My grandmother was newly married when my grandfather was drafted into the army. They had met at a store in Newark, NJ where he was a manager (“I saw him and said, ‘I’m going to marry him,'” my grandmother explained to me), and had been together for just a short time before he was sent away. At war, he was sent all over the place – though he wrote when he could, my grandmother had a hard time keeping track of where he was and what he was up to, especially as the war went on.
Every wife of a soldier in WWII must have had the same recurring nightmare: the knock on the door, the telegram handed to you by a shaky hand. In early 1945 my grandmother got that telegram: my grandfather, Jerome Ehrlich, had been killed in action at the Battle of the Bulge. She was at her local synagogue when the telegram arrived, and the boy delivering it came there to hand it to her. That was it. It was the thing she feared most, and it had found her, as it had found so many others left behind during the war.
She planned for my grandfather’s funeral. She had family and friends to comfort her, but some of them had received the very same telegram, and most others dreaded the day it might come. They had not found my grandfather’s body, but that was not unusual; 19,000 American troops had died, and it would be a long time until their bodies could be recovered and sent home.
She can’t remember, now, how long she went on that way. Perhaps it was a few weeks, perhaps a month. At the time, it must have felt like a whole lifetime had passed: day after sad day, slowly dripping by. Then she got a letter. It was from Jerome. He was writing from a London Hospital; he was injured, but OK. He had been found, freezing, by a Belgian farmer who brought him in and took care of him, and had somehow ended up in London, in the hospital. He was coming home.
My grandmother told me all this, nonchalantly. So many years have passed that now it’s just a story. “Yes!” she said. “I thought he was dead. I can’t remember for how long.”

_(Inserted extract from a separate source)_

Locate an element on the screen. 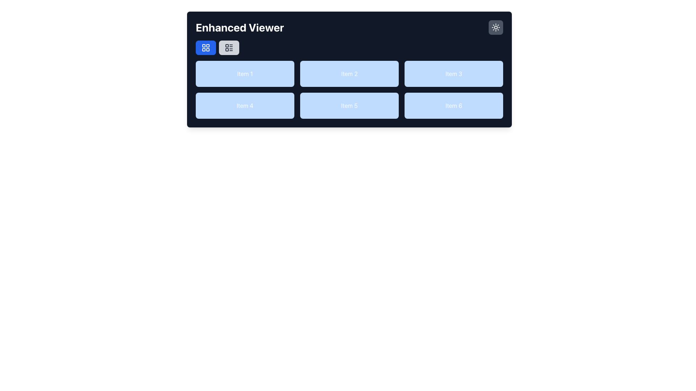  the button is located at coordinates (205, 47).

After my grandfather returned from the war, my grandparents had three children. One of them was my dad. He had two kids, and one of them is me. One of my dad’s brothers had two kids, too.
It’s crazy to look back along the line of your family’s history and realize that if things had been just a little different, if a bullet had been shot just a little to the left or a little to the right somewhere along the way, you might never have existed. It was so likely that my grandfather would have been one of the 19,000 American troops killed at the Battle of the Bulge that when they couldn’t find him, they assumed he was dead.
Conversely, any of those 19,000 troops could easily have been my grandfather. The bullet could have missed them; they could be the ones today with three children and four grandchildren and however many great-grandchildren. But those lines are gone. And that’s true for every single person killed while in military service, whether it was in WWII or Vietnam or Afghanistan.
Those are the people who Memorial Day honor. And that’s who I’ll be thinking about this weekend.